§ **Exercise**
From the book description below, list the thinkers named as figures whose work Smith examines.

People have always been xenophobic, but an explicit philosophical and scientific view of human racial difference only began to emerge during the modern period. Why and how did this happen? Surveying a range of philosophical and natural-scientific texts, dating from the Spanish Renaissance to the German Enlightenment, Nature, Human Nature, and Human Difference charts the evolution of the modern concept of race and shows that natural philosophy, particularly efforts to taxonomize and to order nature, played a crucial role.
Smith demonstrates how the denial of moral equality between Europeans and non-Europeans resulted from converging philosophical and scientific developments, including a declining belief in human nature’s universality and the rise of biological classification. The racial typing of human beings grew from the need to understand humanity within an all-encompassing system of nature, alongside plants, minerals, primates, and other animals. While racial difference as seen through science did not arise in order to justify the enslavement of people, it became a rationalization and buttress for the practices of trans-Atlantic slavery. From the work of François Bernier to G. W. Leibniz, Immanuel Kant, and others, Smith delves into philosophy’s part in the legacy and damages of modern racism.
With a broad narrative stretching over two centuries, Nature, Human Nature, and Human Difference takes a critical historical look at how the racial categories that we divide ourselves into came into being.
Justin E. H. Smith is university professor of the history and philosophy of science at the Université Paris Diderot—Paris VII. He is the author of Divine Machines: Leibniz and the Sciences of Life (Princeton), coeditor and cotranslator of The Leibniz-Stahl Controversy, and a regular contributor to the New York Times and other publications.

§ **Data provided**
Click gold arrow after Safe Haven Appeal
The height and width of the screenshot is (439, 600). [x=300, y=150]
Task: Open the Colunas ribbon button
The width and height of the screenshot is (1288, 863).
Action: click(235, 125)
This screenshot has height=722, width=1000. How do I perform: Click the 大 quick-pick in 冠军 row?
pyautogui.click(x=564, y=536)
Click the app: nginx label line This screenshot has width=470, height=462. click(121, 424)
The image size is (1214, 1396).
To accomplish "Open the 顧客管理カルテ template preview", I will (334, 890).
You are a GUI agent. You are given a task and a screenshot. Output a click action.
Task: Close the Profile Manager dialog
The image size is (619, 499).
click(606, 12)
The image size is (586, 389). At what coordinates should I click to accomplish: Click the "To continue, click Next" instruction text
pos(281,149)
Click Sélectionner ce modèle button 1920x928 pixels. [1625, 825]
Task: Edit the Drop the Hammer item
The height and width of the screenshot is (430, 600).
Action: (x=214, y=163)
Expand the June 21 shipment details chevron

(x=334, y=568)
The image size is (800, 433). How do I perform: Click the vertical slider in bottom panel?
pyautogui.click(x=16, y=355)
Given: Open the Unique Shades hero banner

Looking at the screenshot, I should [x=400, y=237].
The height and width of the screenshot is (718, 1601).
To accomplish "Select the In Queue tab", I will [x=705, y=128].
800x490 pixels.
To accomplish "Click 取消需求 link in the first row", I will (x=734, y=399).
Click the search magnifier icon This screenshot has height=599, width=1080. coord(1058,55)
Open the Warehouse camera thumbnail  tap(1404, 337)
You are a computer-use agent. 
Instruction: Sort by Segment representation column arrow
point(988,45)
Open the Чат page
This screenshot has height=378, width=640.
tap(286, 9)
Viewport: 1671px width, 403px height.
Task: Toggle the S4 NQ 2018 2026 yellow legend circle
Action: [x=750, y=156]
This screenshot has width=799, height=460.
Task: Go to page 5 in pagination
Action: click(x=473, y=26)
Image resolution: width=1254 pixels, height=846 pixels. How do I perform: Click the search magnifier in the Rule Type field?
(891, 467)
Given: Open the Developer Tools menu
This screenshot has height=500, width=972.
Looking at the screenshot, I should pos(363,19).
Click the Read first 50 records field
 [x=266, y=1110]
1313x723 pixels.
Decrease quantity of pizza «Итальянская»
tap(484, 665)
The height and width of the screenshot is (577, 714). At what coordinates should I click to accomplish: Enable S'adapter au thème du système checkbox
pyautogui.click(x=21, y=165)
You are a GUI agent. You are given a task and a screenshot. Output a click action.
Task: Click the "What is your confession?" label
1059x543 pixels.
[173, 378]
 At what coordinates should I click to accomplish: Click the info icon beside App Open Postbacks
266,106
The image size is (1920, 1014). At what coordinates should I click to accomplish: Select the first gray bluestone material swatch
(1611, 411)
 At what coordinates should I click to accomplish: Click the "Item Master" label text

§ **Answer below**
François Bernier, G. W. Leibniz, Immanuel Kant